Biden: 'I have no regrets' about how documents were handled
"I think you’re going to find there's nothing there. ... I’m following what the lawyers have told me they want me to do," the president told reporters in California.
President Joe Biden said on Thursday that he had no regrets regarding his handling of documents, following the discovery of Obama-era classified materials in multiple private locations associated with Biden.
“I think you’re going to find there’s nothing there. I have no regrets,” Biden said, speaking in Aptos, Calif. “I’m following what the lawyers have told me they want me to do.”
Biden’s administration has been criticized for a perceived lack of transparency since the documents were discovered in the president’s home in Wilmington, Del., and at a think tank associated with him.

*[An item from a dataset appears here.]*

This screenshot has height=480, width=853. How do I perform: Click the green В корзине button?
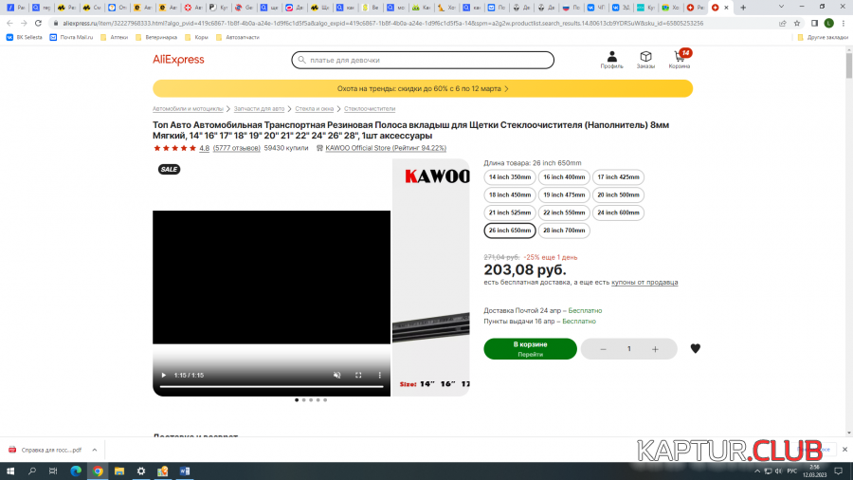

His lawyers have turned over the documents to the National Archives and the Justice Department.
Biden also addressed the news media’s ongoing interest in the documents, as he answered a reporter’s question following a survey of a community affected by recent extreme weather in California.
“Quite frankly, what bugs me is that we have a serious problem here we’re talking about ... and the American people don’t quite understand why you don’t ask me questions about that,” Biden said, referring to his remarks on the storm and climate.

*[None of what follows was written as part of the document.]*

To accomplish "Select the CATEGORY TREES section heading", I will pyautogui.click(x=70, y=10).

Attorney General Merrick Garland appointed former U.S. Attorney Robert Hur last week as special counsel to investigate the storage of the documents.
Members of both parties havedecried what they call a double standard on the media reaction and legal handling of the document discovery, as classified documents were also found in an August FBI search of former President Donald Trump’s Florida estate.
The situations have notable differences: Biden has had fewer sensitive documents discovered than his predecessor, and unlike Trump, he appears to have cooperated with authorities in turning them over.